PROBLEM DESCRIPTION:
Write out every line of the material below, reproducing each one without alteration.

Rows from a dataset
──────────

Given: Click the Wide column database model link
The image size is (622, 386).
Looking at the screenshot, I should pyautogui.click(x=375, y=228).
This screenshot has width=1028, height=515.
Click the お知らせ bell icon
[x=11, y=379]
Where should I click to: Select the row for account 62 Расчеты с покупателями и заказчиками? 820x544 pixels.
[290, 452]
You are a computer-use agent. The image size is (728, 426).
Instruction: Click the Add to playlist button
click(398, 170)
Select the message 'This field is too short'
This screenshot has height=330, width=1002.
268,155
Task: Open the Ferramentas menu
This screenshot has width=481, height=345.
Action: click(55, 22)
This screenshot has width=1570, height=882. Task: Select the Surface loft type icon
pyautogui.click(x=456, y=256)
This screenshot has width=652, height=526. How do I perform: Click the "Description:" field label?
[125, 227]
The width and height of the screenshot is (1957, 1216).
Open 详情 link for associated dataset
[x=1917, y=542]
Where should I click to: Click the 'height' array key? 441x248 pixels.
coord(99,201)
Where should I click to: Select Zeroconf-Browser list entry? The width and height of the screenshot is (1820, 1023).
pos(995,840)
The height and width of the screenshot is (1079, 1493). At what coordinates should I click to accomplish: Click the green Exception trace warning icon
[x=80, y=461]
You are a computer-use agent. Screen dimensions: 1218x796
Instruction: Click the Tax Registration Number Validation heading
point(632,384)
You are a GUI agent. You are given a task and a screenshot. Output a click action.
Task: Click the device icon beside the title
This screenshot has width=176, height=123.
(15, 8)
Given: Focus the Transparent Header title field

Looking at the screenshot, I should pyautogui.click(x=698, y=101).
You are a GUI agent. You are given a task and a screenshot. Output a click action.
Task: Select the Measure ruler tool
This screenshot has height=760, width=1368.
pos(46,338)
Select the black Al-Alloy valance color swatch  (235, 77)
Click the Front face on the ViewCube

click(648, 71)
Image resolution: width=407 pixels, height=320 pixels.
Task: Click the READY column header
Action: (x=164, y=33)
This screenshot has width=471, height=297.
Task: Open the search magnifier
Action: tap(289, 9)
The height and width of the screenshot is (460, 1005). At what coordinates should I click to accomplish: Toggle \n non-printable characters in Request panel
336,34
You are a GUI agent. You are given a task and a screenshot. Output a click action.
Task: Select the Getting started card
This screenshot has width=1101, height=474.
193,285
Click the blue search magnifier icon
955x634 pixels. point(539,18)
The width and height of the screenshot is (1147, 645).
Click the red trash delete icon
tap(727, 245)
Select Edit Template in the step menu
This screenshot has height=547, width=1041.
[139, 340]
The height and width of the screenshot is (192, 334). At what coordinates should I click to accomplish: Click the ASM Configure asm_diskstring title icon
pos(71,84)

──────────

ANSWER FOR THE TASK:
Given: Click the Wide column database model link
The image size is (622, 386).
Looking at the screenshot, I should pyautogui.click(x=375, y=228).
This screenshot has width=1028, height=515.
Click the お知らせ bell icon
[x=11, y=379]
Where should I click to: Select the row for account 62 Расчеты с покупателями и заказчиками? 820x544 pixels.
[290, 452]
You are a computer-use agent. The image size is (728, 426).
Instruction: Click the Add to playlist button
click(398, 170)
Select the message 'This field is too short'
This screenshot has height=330, width=1002.
268,155
Task: Open the Ferramentas menu
This screenshot has width=481, height=345.
Action: click(55, 22)
This screenshot has width=1570, height=882. Task: Select the Surface loft type icon
pyautogui.click(x=456, y=256)
This screenshot has width=652, height=526. How do I perform: Click the "Description:" field label?
[125, 227]
The width and height of the screenshot is (1957, 1216).
Open 详情 link for associated dataset
[x=1917, y=542]
Where should I click to: Click the 'height' array key? 441x248 pixels.
coord(99,201)
Where should I click to: Select Zeroconf-Browser list entry? The width and height of the screenshot is (1820, 1023).
pos(995,840)
The height and width of the screenshot is (1079, 1493). At what coordinates should I click to accomplish: Click the green Exception trace warning icon
[x=80, y=461]
You are a computer-use agent. Screen dimensions: 1218x796
Instruction: Click the Tax Registration Number Validation heading
point(632,384)
You are a GUI agent. You are given a task and a screenshot. Output a click action.
Task: Click the device icon beside the title
This screenshot has width=176, height=123.
(15, 8)
Given: Focus the Transparent Header title field

Looking at the screenshot, I should pyautogui.click(x=698, y=101).
You are a GUI agent. You are given a task and a screenshot. Output a click action.
Task: Select the Measure ruler tool
This screenshot has height=760, width=1368.
pos(46,338)
Select the black Al-Alloy valance color swatch  (235, 77)
Click the Front face on the ViewCube

click(648, 71)
Image resolution: width=407 pixels, height=320 pixels.
Task: Click the READY column header
Action: (x=164, y=33)
This screenshot has width=471, height=297.
Task: Open the search magnifier
Action: tap(289, 9)
The height and width of the screenshot is (460, 1005). At what coordinates should I click to accomplish: Toggle \n non-printable characters in Request panel
336,34
You are a GUI agent. You are given a task and a screenshot. Output a click action.
Task: Select the Getting started card
This screenshot has width=1101, height=474.
193,285
Click the blue search magnifier icon
955x634 pixels. point(539,18)
The width and height of the screenshot is (1147, 645).
Click the red trash delete icon
tap(727, 245)
Select Edit Template in the step menu
This screenshot has height=547, width=1041.
[139, 340]
The height and width of the screenshot is (192, 334). At what coordinates should I click to accomplish: Click the ASM Configure asm_diskstring title icon
pos(71,84)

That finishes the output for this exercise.